▸ **PASSAGE TO READ**

....

From Text to Test: AI-Generated Control Software for Materials Science Instruments

Abstract

Large language models (LLMs) are transforming the landscape of chemistry and materials science. Recent examples of LLM-accelerated experimental research include virtual assistants for parsing synthesis recipes from the literature, or using the extracted knowledge to guide synthesis and characterization. Despite these advancements, their application is constrained to labs with automated instruments and control software, leaving much of materials science reliant on manual processes. Here, we demonstrate the rapid deployment of a Python-based control module for a Keithley 2400 electrical source measure unit using ChatGPT-4. Through iterative refinement, we achieved effective instrument management with minimal human intervention. Additionally, a user-friendly graphical user interface (GUI) was created, effectively linking all instrument controls to interactive screen elements. Finally, we integrated this AI-crafted instrument control software with a high-performance stochastic optimization algorithm to facilitate rapid and automated extraction of electronic device parameters related to semiconductor charge transport mechanisms from current-voltage (IV) measurement data. This integration resulted in a comprehensive open-source toolkit for semiconductor device characterization and analysis using IV curve measurements. We demonstrate the application of these tools by acquiring, analyzing, and parameterizing IV data from a Pt/Cr$_2$O$_3$:Mg/$β$-Ga$_2$O$_3$ heterojunction diode, a novel stack for high-power and high-temperature electronic devices. This approach underscores the powerful synergy between LLMs and the development of instruments for scientific inquiry, showcasing a path for further acceleration in materials science.

Figures (11)

• Figure 1: Diagram depicting the AI-engineered current-voltage (IV) characterization module and parameter extraction tool described in this work. The Source Measure Unit (SMU) is connected to a control computer running a Python application developed by ChatGPT. The collected IV characterization data is subsequently processed using a high-performance differential evolution algorithm for automated parameter extraction from the IV curves, to provide insights for redesigning the device stack.

....

▸ **WORK TO COMPLETE**
[1] According to the abstract, why was the AI-built instrument control software combined with a stochastic optimization algorithm?
[2] What instrument does the abstract say the ChatGPT-4 control module was built for?
[3] For each statement, state whether it agrees with the abstract. Answer yes or no, and quote the words that decide it. (a) The control module was written in Python. (b) The resulting toolkit for semiconductor device characterization is proprietary. (c) Achieving effective instrument management took extensive human intervention.

▸ **RECORDS PROVIDED**

....

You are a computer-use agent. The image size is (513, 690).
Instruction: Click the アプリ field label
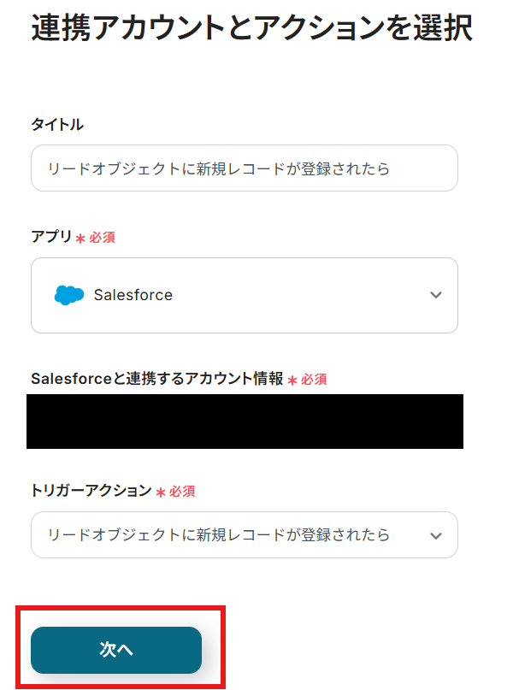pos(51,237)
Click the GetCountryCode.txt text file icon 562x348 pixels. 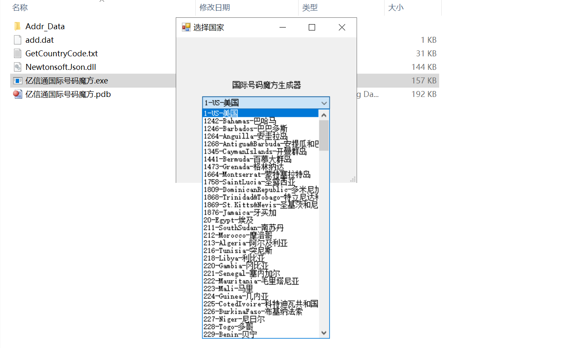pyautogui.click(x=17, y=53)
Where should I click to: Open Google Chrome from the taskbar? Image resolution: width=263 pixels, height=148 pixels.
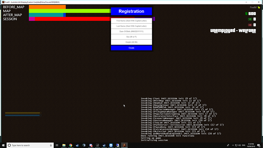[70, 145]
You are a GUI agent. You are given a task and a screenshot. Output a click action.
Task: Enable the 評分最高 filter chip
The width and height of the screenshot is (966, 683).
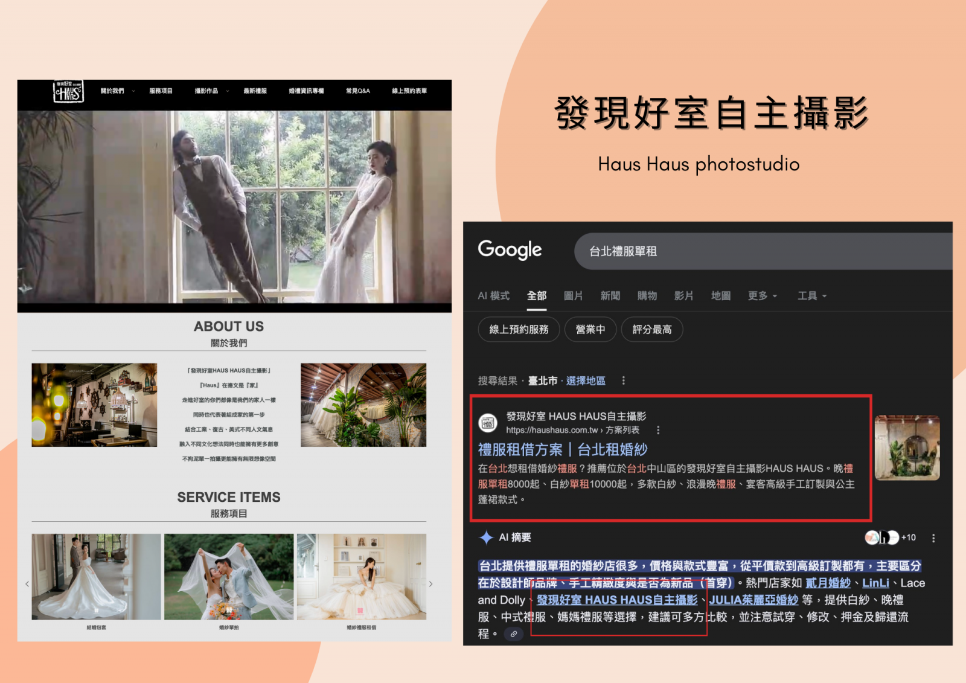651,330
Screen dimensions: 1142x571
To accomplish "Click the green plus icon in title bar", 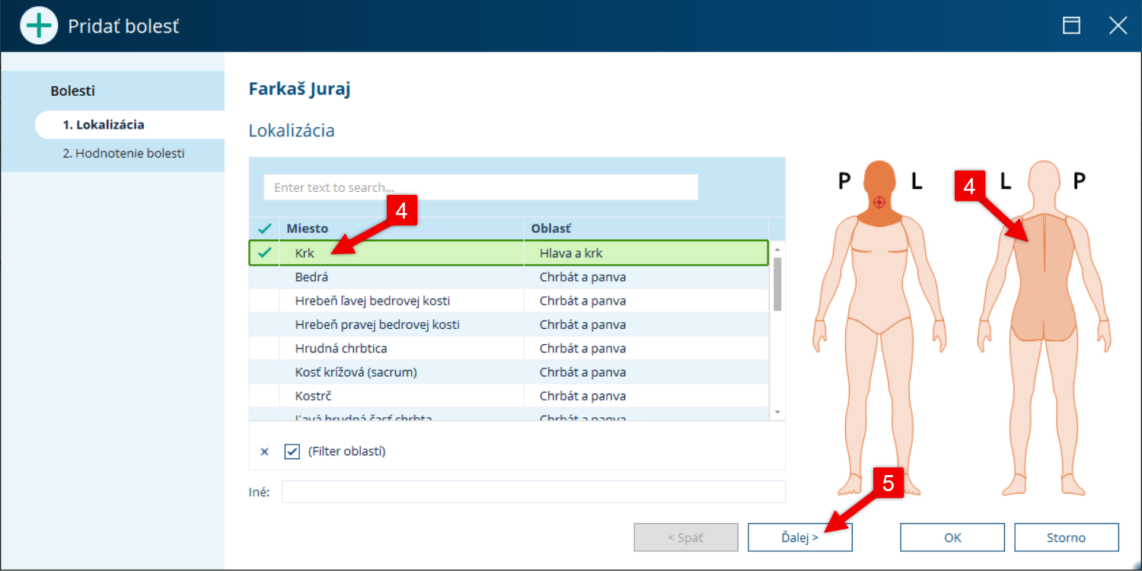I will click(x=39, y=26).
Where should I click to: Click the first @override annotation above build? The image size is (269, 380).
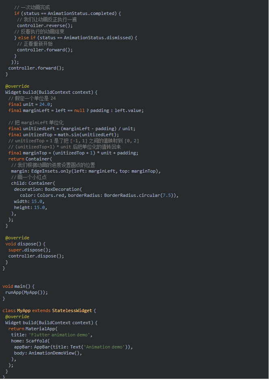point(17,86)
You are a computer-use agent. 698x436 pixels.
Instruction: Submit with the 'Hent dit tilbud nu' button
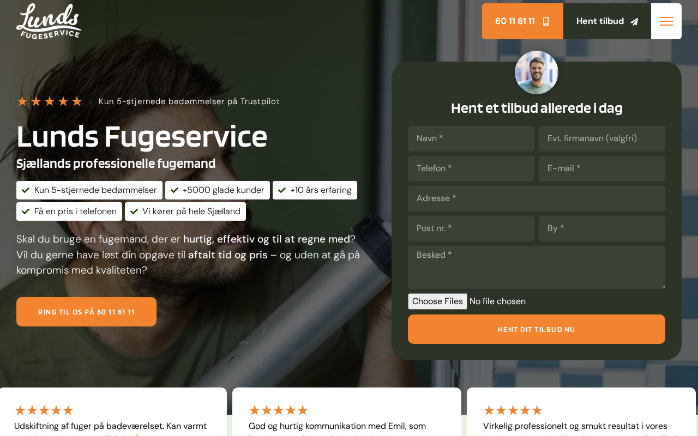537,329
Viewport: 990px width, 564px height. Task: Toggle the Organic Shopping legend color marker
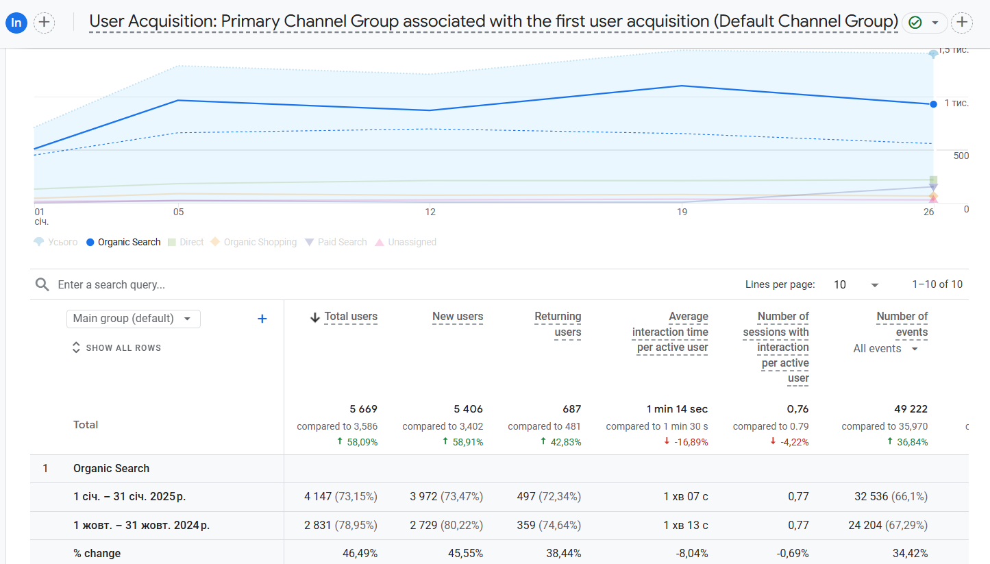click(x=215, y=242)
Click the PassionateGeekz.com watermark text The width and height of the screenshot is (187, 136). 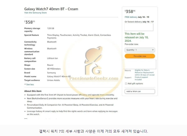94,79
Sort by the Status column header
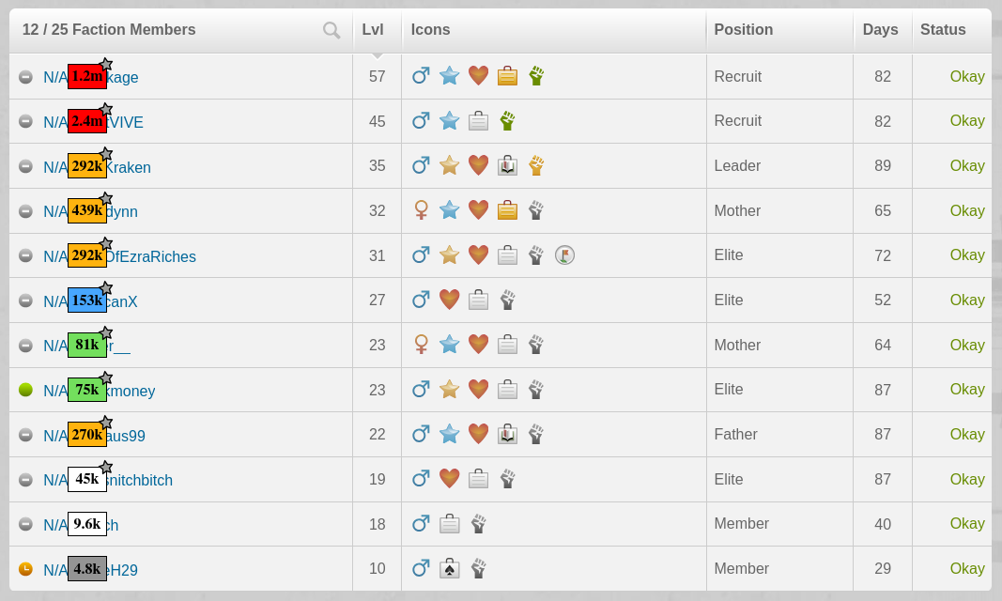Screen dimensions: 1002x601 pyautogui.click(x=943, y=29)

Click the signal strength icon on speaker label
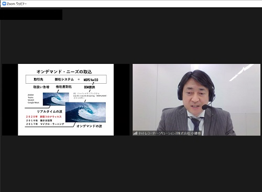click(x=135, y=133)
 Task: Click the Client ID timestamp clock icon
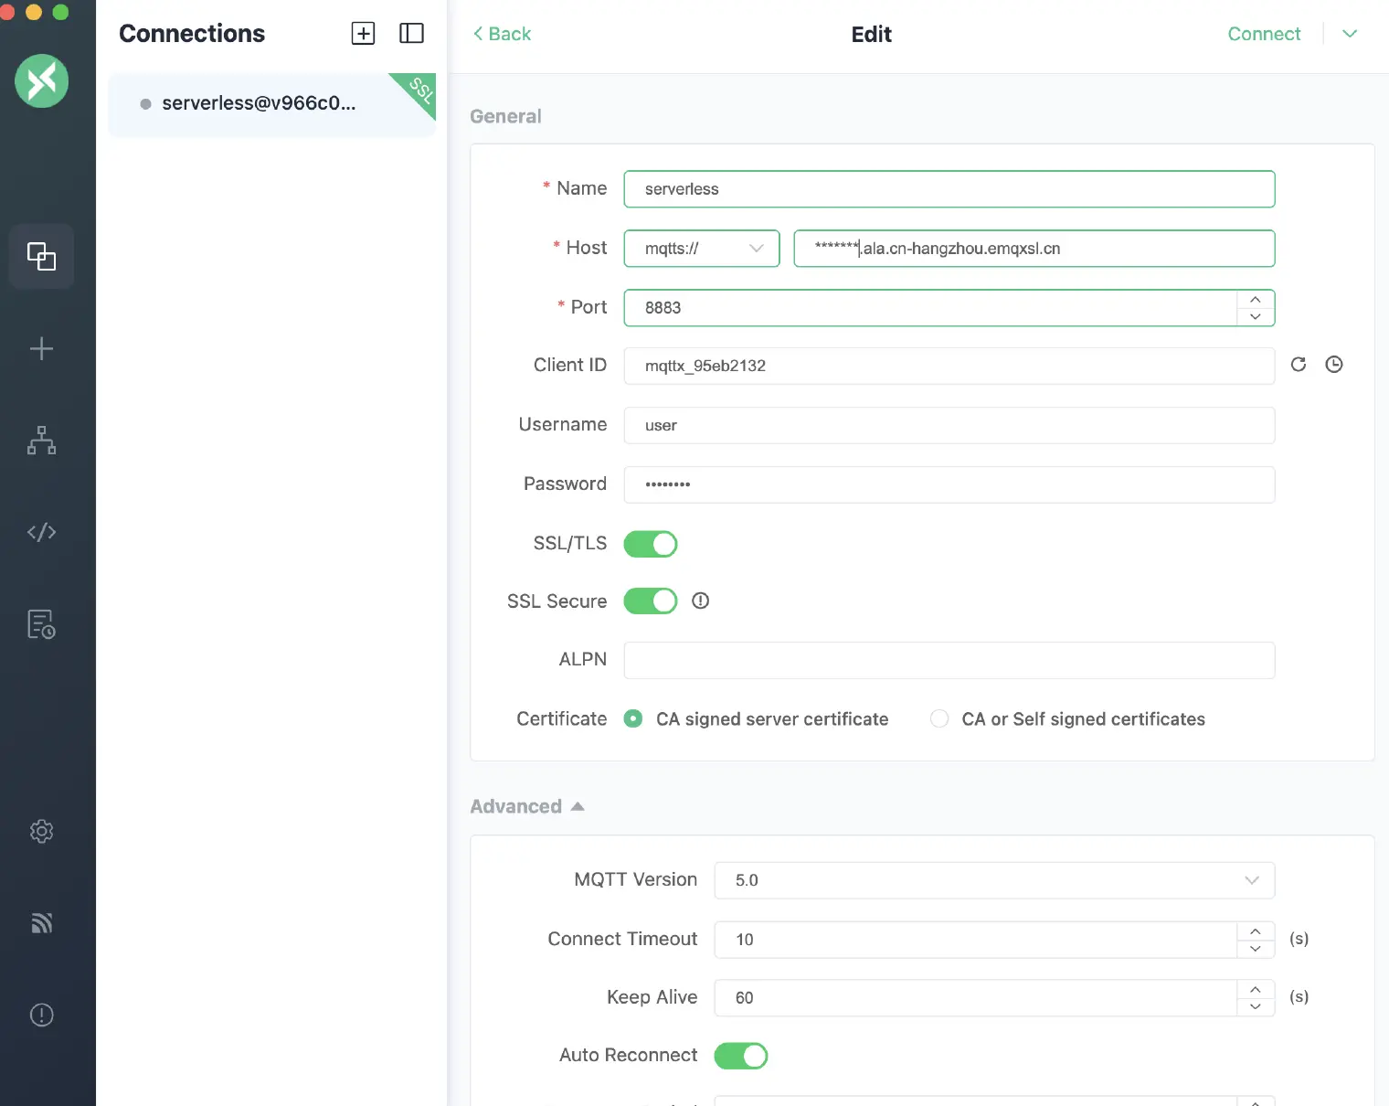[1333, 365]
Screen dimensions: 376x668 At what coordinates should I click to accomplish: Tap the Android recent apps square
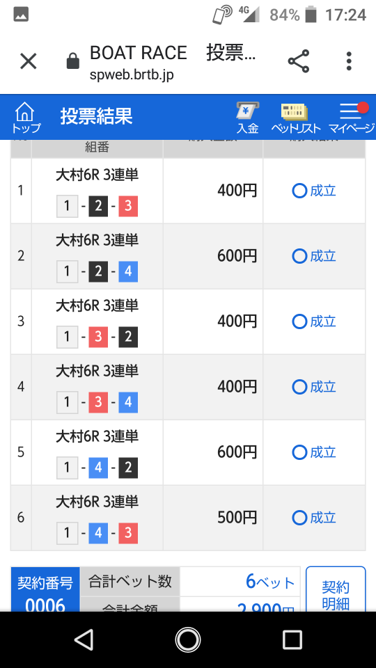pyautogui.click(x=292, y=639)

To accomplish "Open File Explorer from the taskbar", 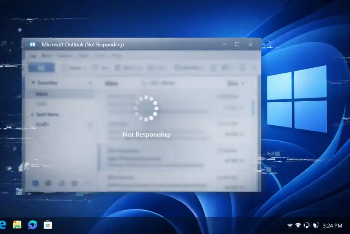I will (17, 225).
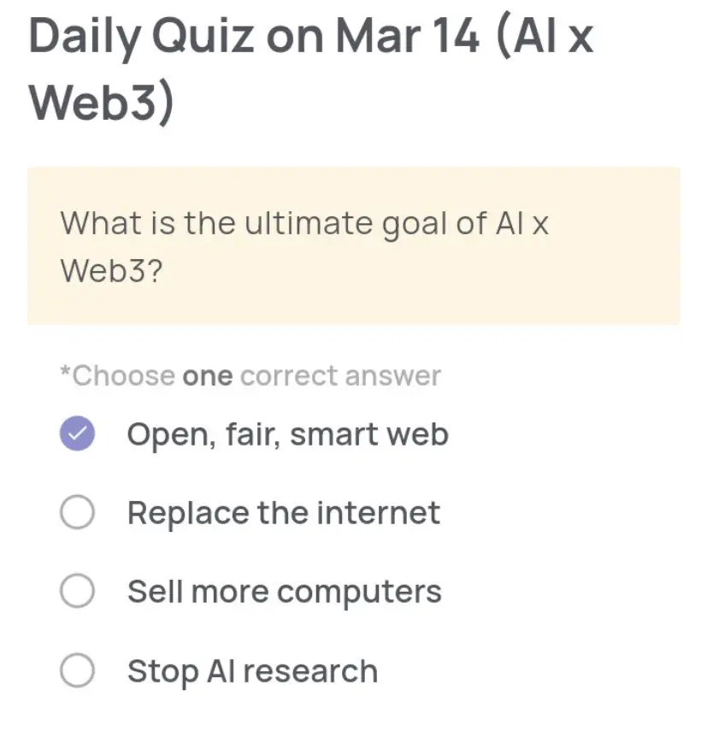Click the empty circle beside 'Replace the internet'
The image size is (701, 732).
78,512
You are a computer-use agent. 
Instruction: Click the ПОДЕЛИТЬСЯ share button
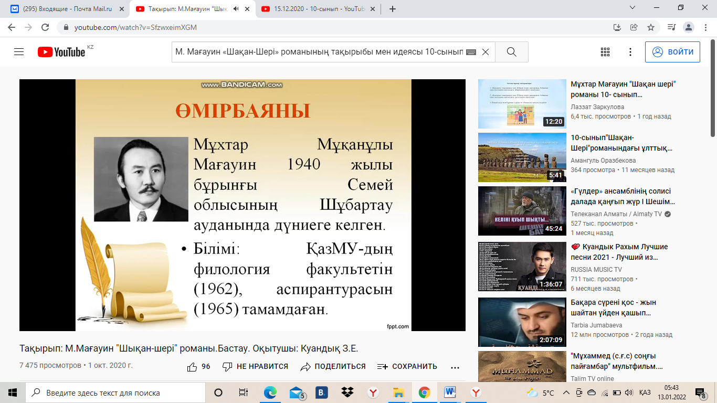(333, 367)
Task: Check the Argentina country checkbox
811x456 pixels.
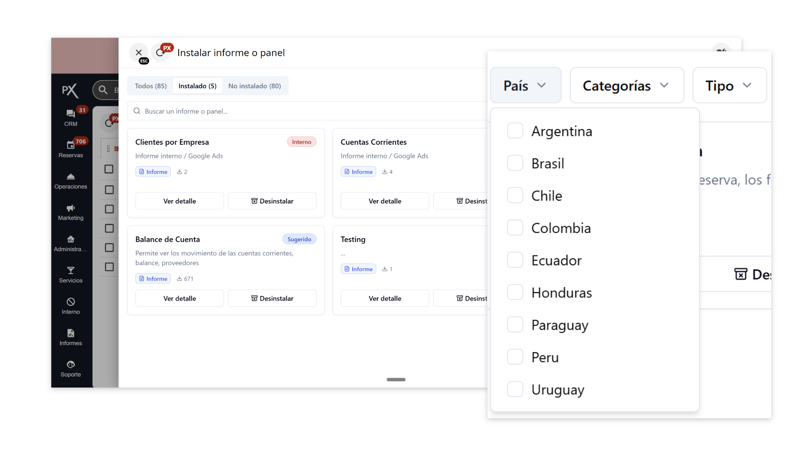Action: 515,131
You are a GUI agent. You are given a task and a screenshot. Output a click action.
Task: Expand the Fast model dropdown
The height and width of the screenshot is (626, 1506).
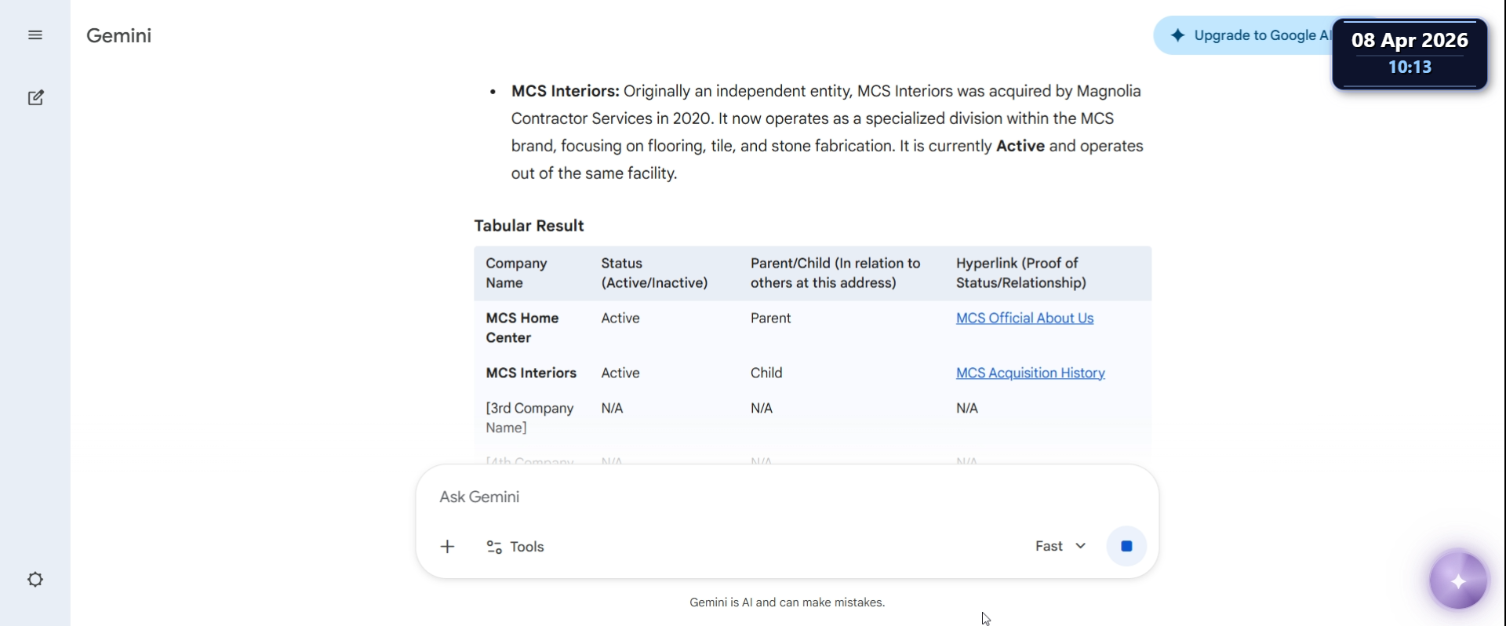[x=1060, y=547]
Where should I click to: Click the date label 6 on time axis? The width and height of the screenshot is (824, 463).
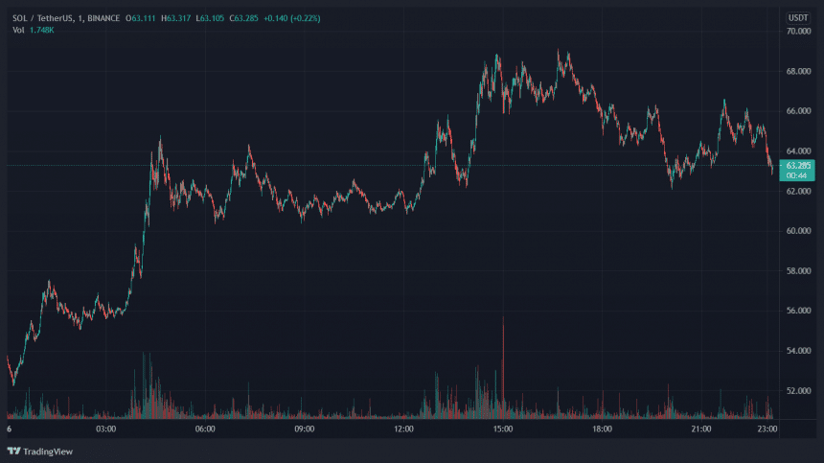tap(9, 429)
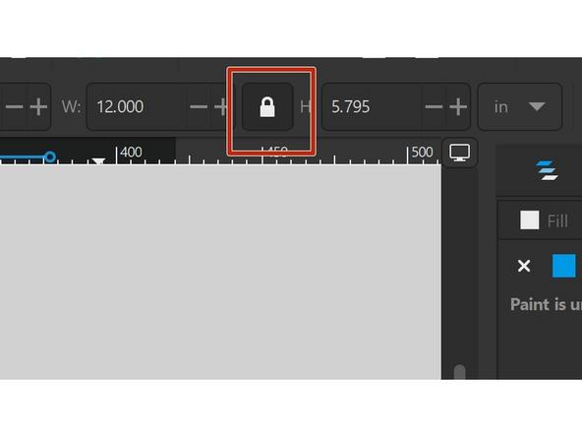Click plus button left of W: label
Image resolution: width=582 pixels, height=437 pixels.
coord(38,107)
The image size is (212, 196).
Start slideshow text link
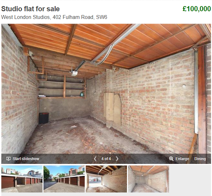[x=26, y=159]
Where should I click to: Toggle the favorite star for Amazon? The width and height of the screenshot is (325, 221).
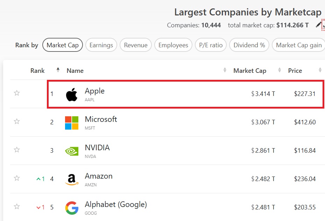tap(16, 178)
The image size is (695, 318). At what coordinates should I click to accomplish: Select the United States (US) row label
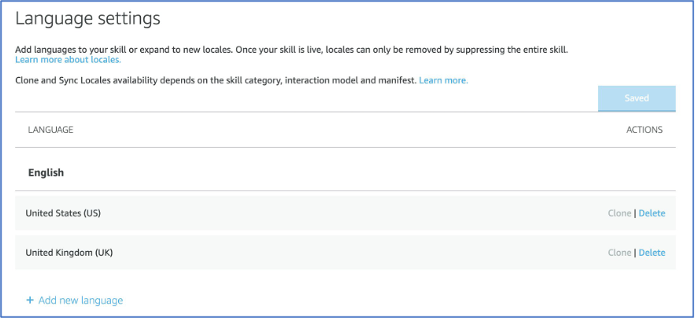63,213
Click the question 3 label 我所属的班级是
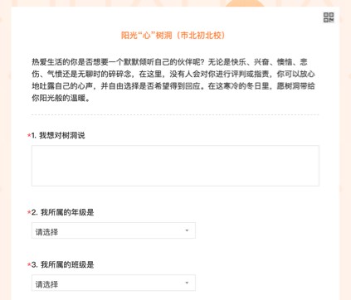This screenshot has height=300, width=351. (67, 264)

....

▸ **SOLUTIONS TO EACH TASK**
[1] It was combined to enable rapid, automated extraction of electronic device parameters related to semiconductor charge transport mechanisms from current-voltage (IV) measurement data.

[2] A Keithley 2400 electrical source measure unit.

[3]
(a) Yes: "a Python-based control module for a Keithley 2400 electrical source measure unit"
(b) No: "a comprehensive open-source toolkit for semiconductor device characterization and analysis"
(c) No: "we achieved effective instrument management with minimal human intervention"